____ GIVEN PASSAGE

Utah’s Economy: Growing Fast, Leaving Some Behind

Written by: Dan Bammes

Utah Foundation President Steve Kroes with economist Carrie Mayne from the Utah Department of Workforce Services
Utah Foundation President Steve Kroes appeared on a panel at the presentation of this year’s Economic Report to Governor with economist Carrie Mayne from the Utah Department of Workforce Services

Each year, the Bureau of Economic and Business Research at the University of Utah publishes an Economic Report to the Governor. The 2015 report was presented on Friday, January 9th to a breakfast meeting of business, state and community leaders at the Marriott City Center in Salt Lake City. The event included remarks from Governor Gary R. Herbert as well as a panel of economists and business leaders, including Utah Foundation President Steve Kroes.
Governor Herbert noted the strong growth in jobs over the past year. The report shows an annual job growth rate of 3.4%, third-fastest in the country. The unemployment rate stood at 3.6% in November, ranking fourth. Growth in Utah’s Gross Domestic Product reached 3.9%, well ahead of the U.S. average of 2% and far outdistancing the other seven states in the Mountain West region.
Herbert also talked about his visit with President Barack Obama and other administration officials in Washington DC earlier in the week. The Utah legislature is about to consider his Healthy Utah plan, which would allow the state to extend medical insurance benefits to more than 90,000 Utahns who live near the federal poverty line, and he argued for an option that allows the state to benefit from the tax revenue going to Washington to support the President’s health care plan.
Governor Gary R. Herbert

Following the governor’s remarks, the panelists looked at a number of issues contained in the report, including Utah’s performance compared to the rest of the country and other states. The report lists Texas and North Dakota as outperforming Utah in economic growth, but panelists pointed out their economies are tied to energy production and could be hurt by the current decline in the prices for oil and natural gas.
Utah Foundation President Steve Kroes told the group Utah’s more diverse economy tracks national trends more closely.
Utah Foundation President Steve Kroes

Among the concerns raised in the otherwise upbeat report, the panelists looked at the pattern of intergenerational poverty in Utah. A new state law requires state government to compile data on poverty, and Gochnour pointed out that it could touch as many as 33% of the children living in Utah. The report also shows that wages are not rising at the same rate as economic growth generally and identified that as an area of concern.

________
____ DATA UNDER STUDY

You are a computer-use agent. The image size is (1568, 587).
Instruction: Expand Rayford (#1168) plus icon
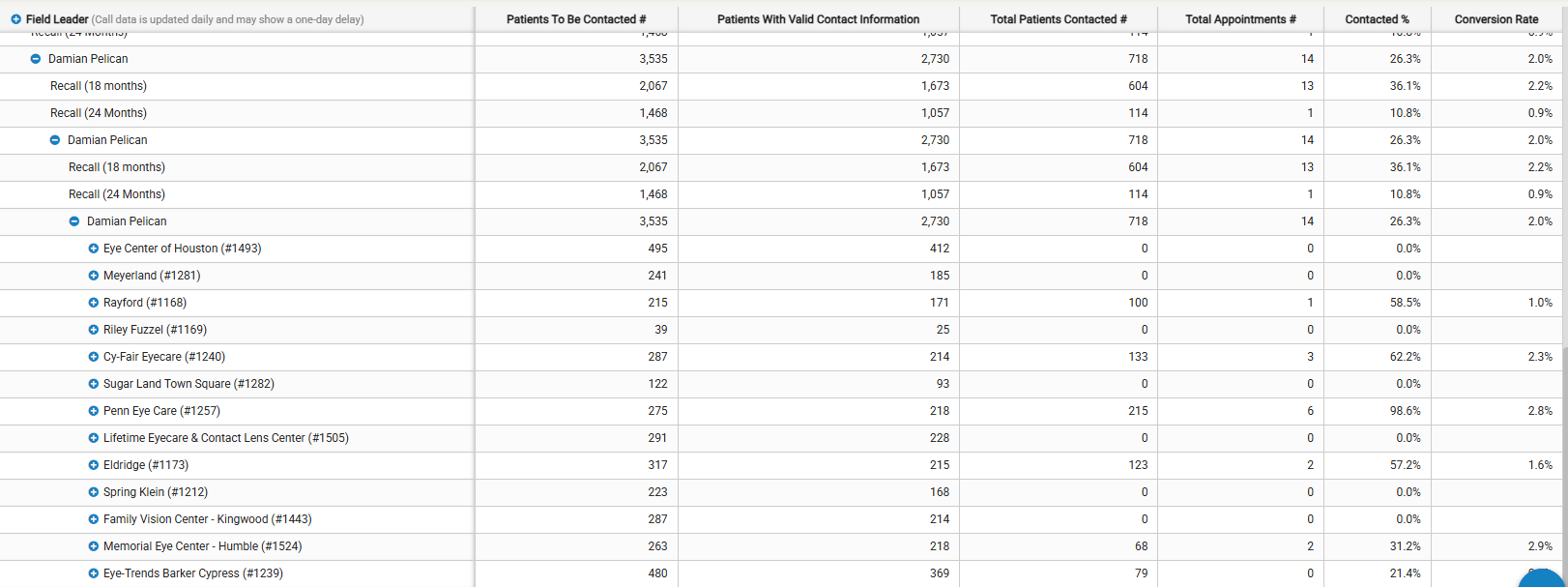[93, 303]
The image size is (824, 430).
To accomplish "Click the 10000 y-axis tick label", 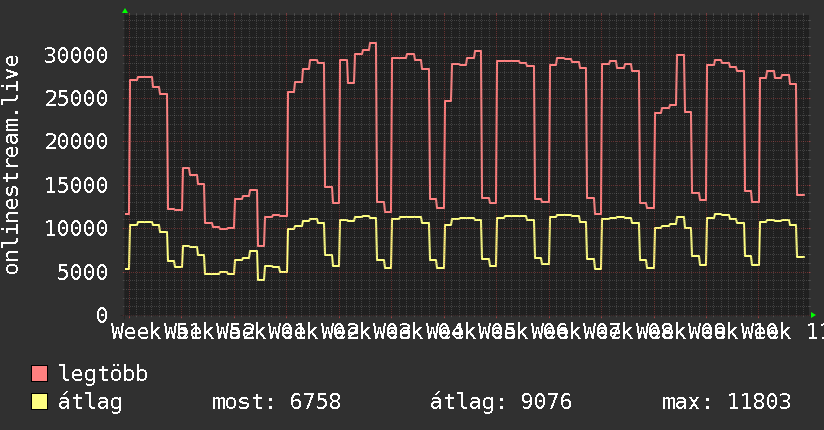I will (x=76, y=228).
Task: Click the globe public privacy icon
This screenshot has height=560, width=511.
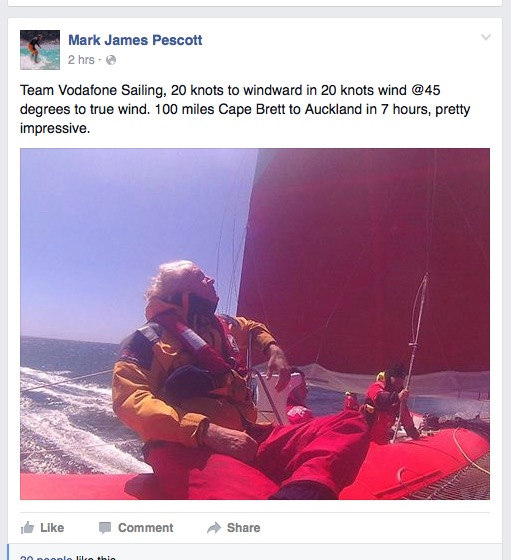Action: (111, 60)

________
____ DATA UNDER STUDY

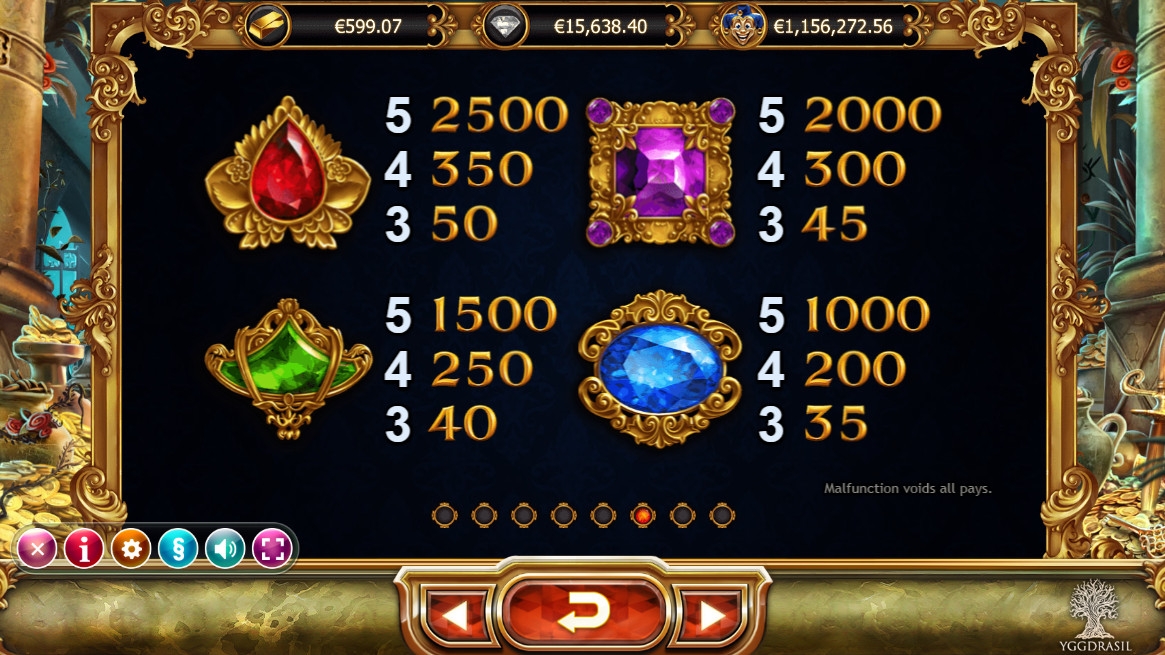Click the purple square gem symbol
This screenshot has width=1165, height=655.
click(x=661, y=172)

________
____ DATA UNDER STUDY

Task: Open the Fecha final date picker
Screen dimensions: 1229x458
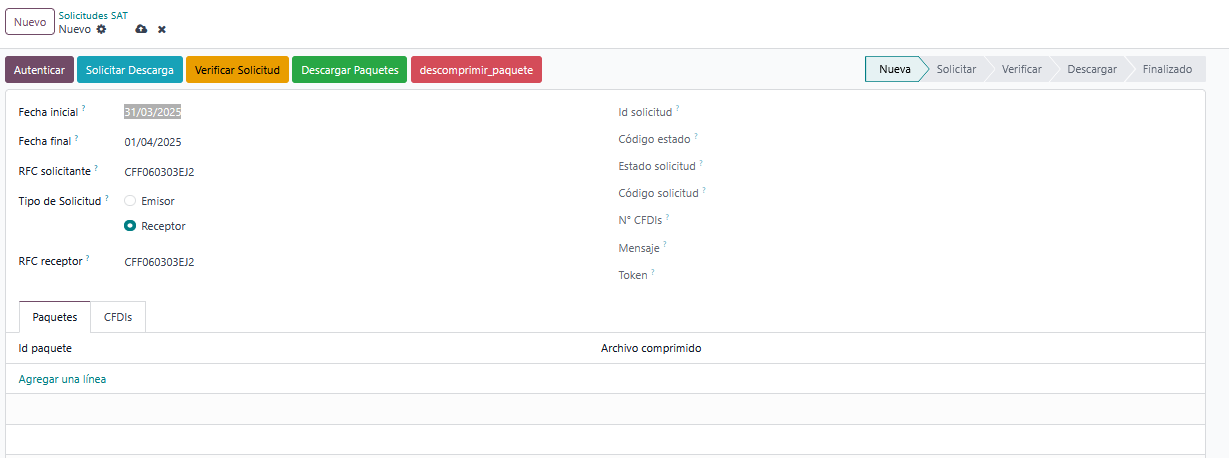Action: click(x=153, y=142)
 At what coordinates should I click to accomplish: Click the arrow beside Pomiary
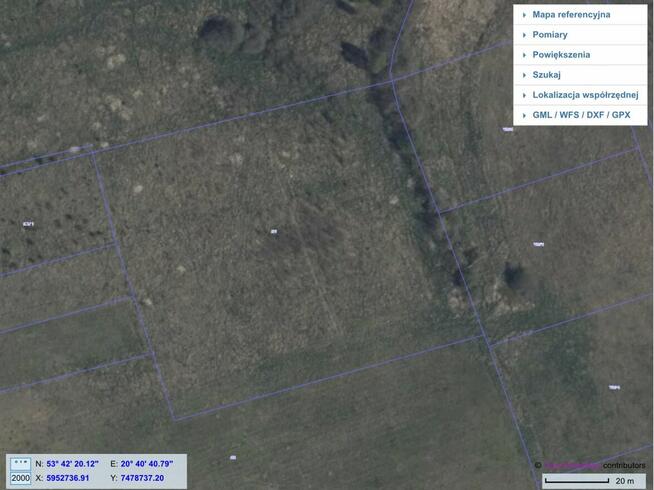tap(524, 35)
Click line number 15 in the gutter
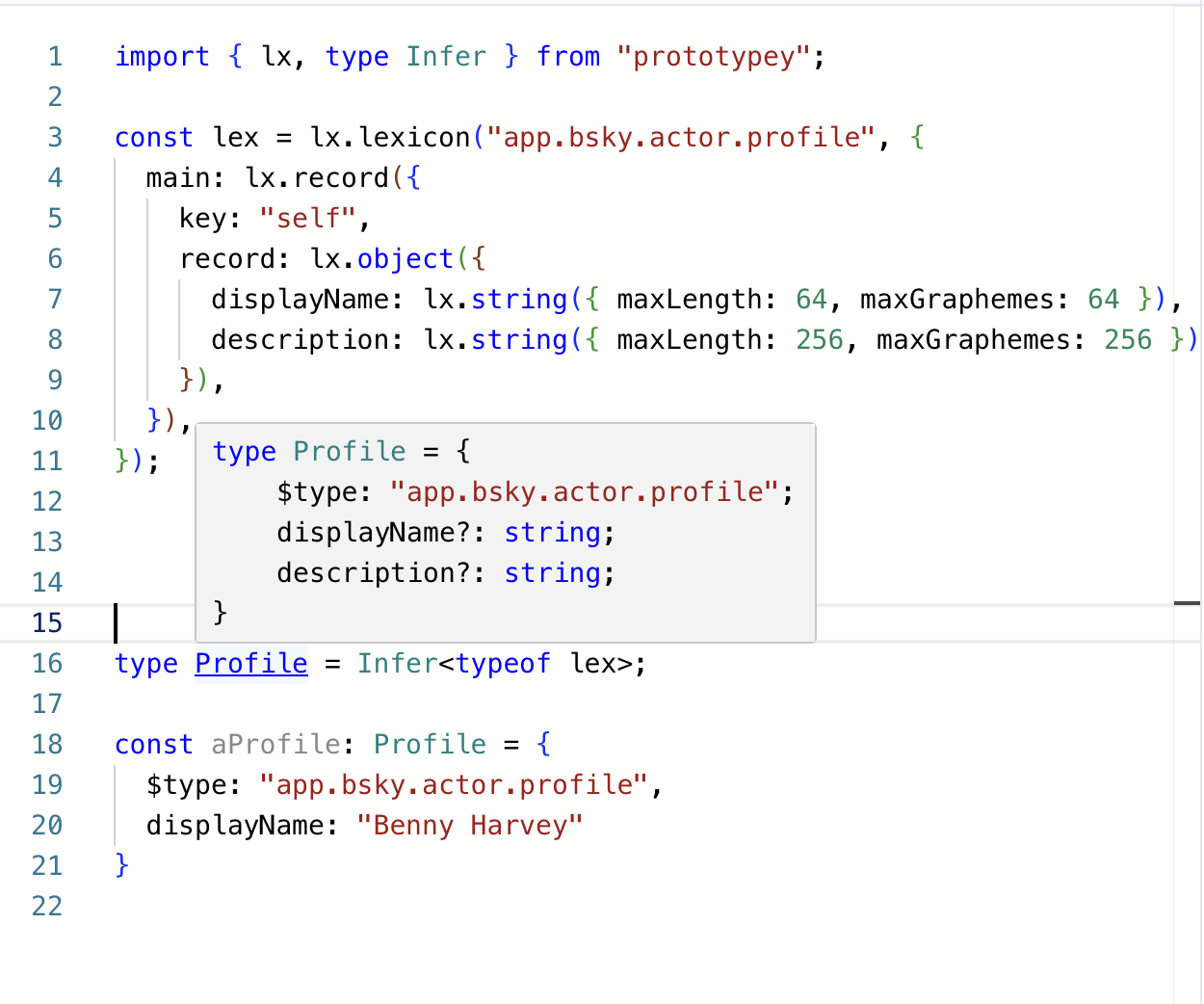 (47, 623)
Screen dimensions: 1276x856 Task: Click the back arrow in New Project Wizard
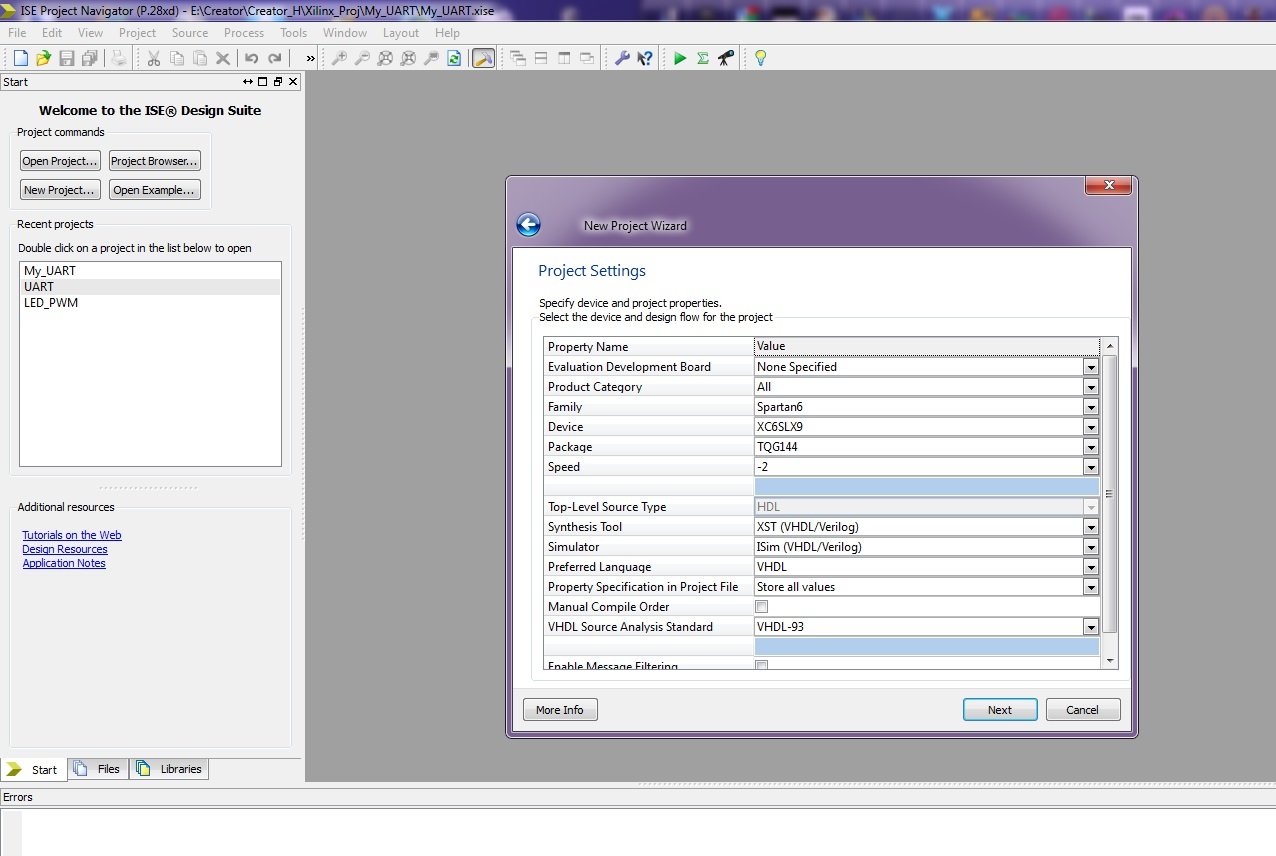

________

**PROBLEM A:** In the article on Utah's economy above, what annual job growth rate does the report show, and how does it rank nationally?
**PROBLEM B:** Render this sentence from the article on Utah's economy into Spanish: "Utah Foundation President Steve Kroes told the group Utah’s more diverse economy tracks national trends more closely."
**PROBLEM C:** According to the article on Utah's economy, why did panelists think Texas and North Dakota could be hurt despite outperforming Utah in economic growth? Answer in one to three sentences.

**WORKED SOLUTION A:** 3.4%, the third-fastest in the country.

**WORKED SOLUTION B:** El presidente de la Utah Foundation, Steve Kroes, le dijo al grupo que la economía más diversa de Utah sigue más de cerca las tendencias nacionales.

**WORKED SOLUTION C:** Their economies are tied to energy production. The current decline in oil and natural gas prices could therefore hurt them.